Good technical overview of Solid/Crosscloud platform (client/server, user/application developer, features and example applications). Best intro yet IMO:

  • A Demonstration of the Solid Platform for Social Web Applications (PDF)

Notes to self:

  • LDP PATCH is required according to this, whereas I thought it was an optional server feature and can in any case be simulated in the client (within limitations of the client and connection).
  • LDP SPARQL and link following are optional server features, but clearly powerful, and so we might consider how SAFE API can provide for their implementation - either client side, or perhaps by the network in the future.
  • W3C Social Web Working Group user stories looks worth following up
  • Access Control Lists and WebID authentication are key parts of Solid platform and it would be worthwhile looking at how SAFE API could support similar or equivalent functionality in a compatible way (for example, with fine gained control over access of individual resources through an LDP compatible API).

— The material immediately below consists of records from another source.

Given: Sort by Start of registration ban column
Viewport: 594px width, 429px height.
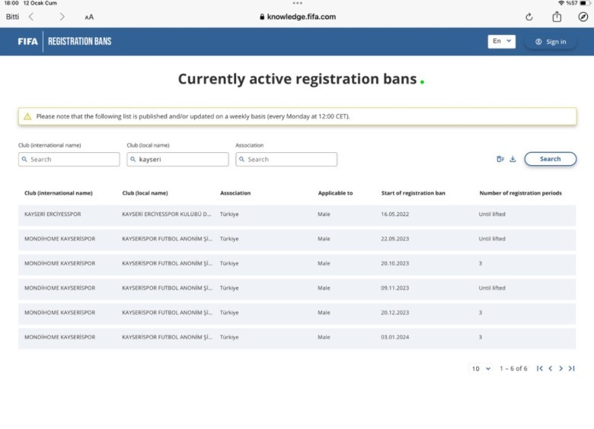Looking at the screenshot, I should 413,193.
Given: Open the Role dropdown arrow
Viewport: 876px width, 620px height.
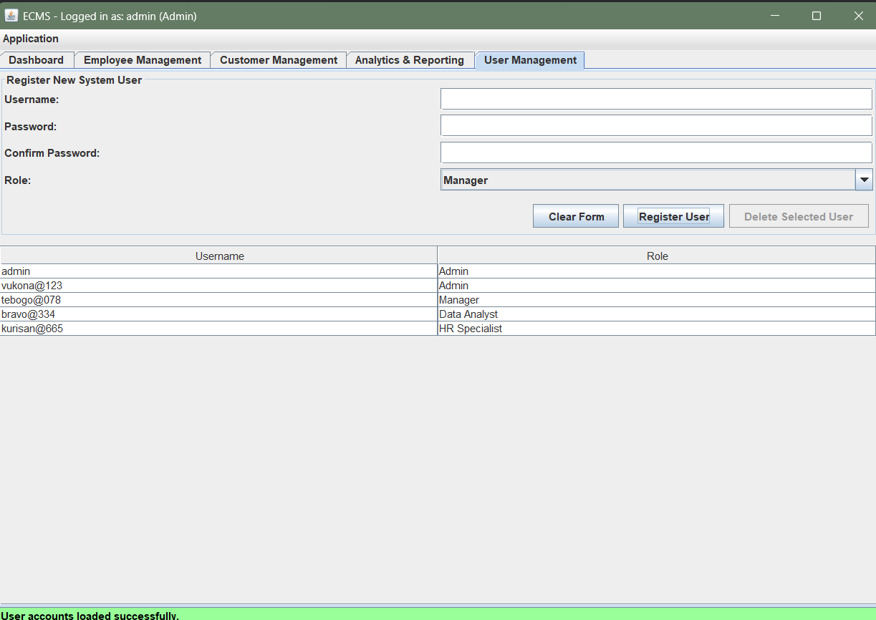Looking at the screenshot, I should (865, 180).
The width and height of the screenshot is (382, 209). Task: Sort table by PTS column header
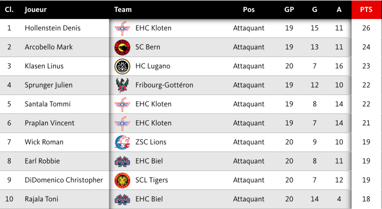pyautogui.click(x=366, y=10)
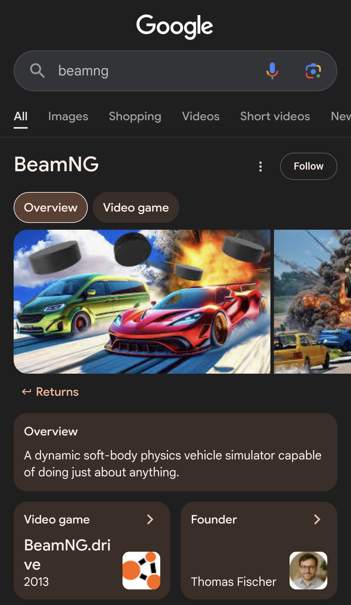351x605 pixels.
Task: Click Thomas Fischer's profile photo
Action: (308, 570)
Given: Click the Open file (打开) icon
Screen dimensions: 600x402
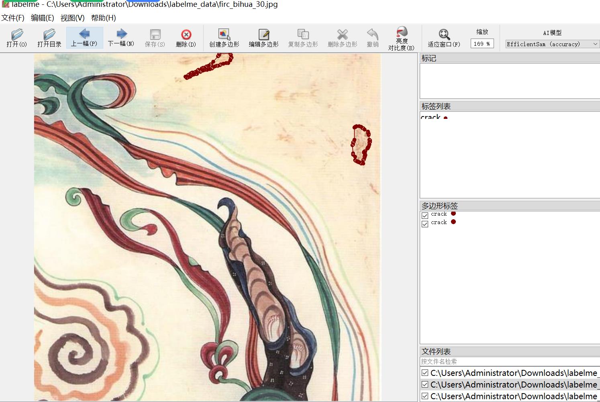Looking at the screenshot, I should [x=16, y=38].
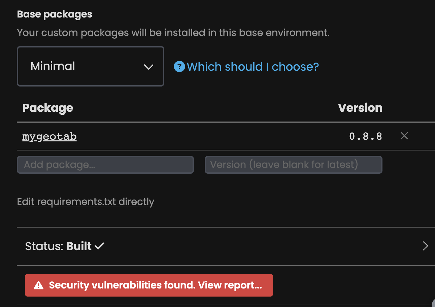This screenshot has width=435, height=307.
Task: View the security vulnerabilities report
Action: point(149,285)
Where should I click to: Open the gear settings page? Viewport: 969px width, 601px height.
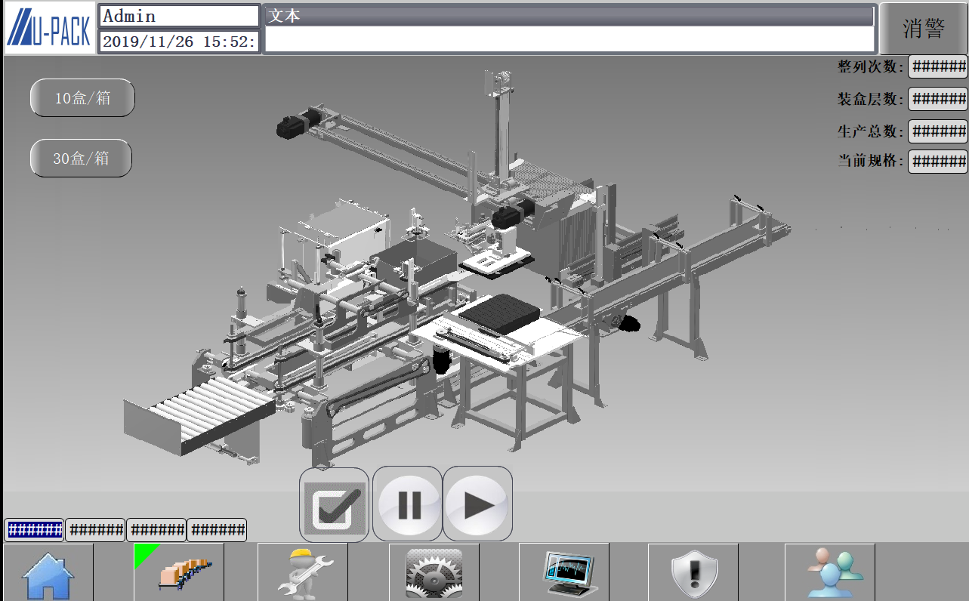(434, 572)
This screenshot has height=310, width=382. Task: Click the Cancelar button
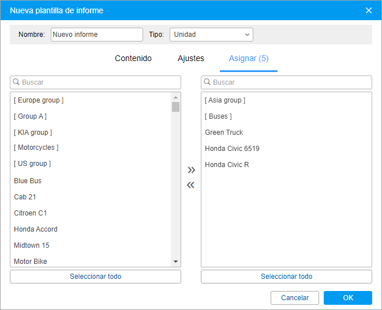point(295,297)
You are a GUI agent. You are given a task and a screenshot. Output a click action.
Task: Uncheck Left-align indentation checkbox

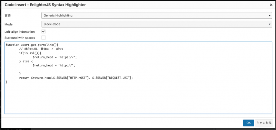[43, 32]
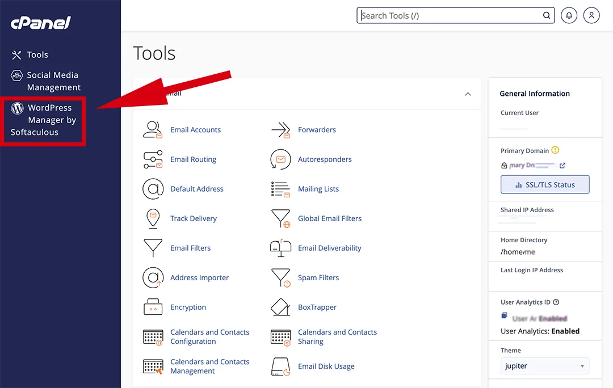Copy the User Analytics ID icon

tap(505, 315)
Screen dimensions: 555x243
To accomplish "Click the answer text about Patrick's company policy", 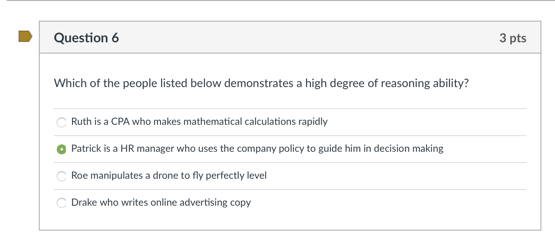I will (257, 148).
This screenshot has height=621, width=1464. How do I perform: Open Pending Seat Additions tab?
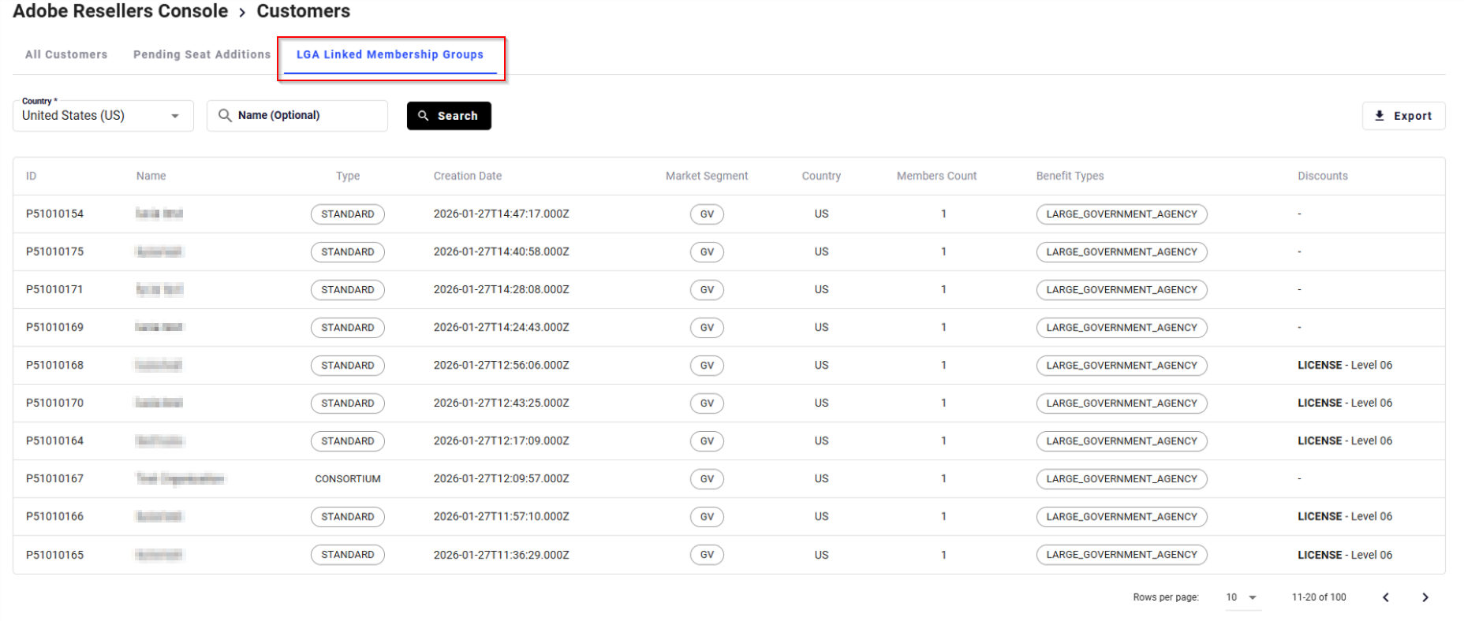coord(202,54)
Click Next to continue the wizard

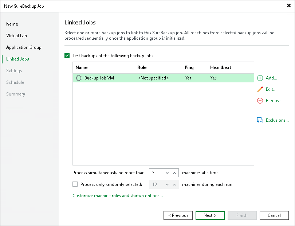click(210, 215)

For SAFE API support of Solid features, much can probably be achieved using a solid-safenetwork client application library, which could later be moved into the main SAFE app APIs, but certain features may require changes to SAFE network client libraries if they are to be supported.

To begin with, it would be very useful to know what the current SAFE network and APIs can and cannot accommodate, and how this would limit or block Solid app features when used with SAFEnetwork.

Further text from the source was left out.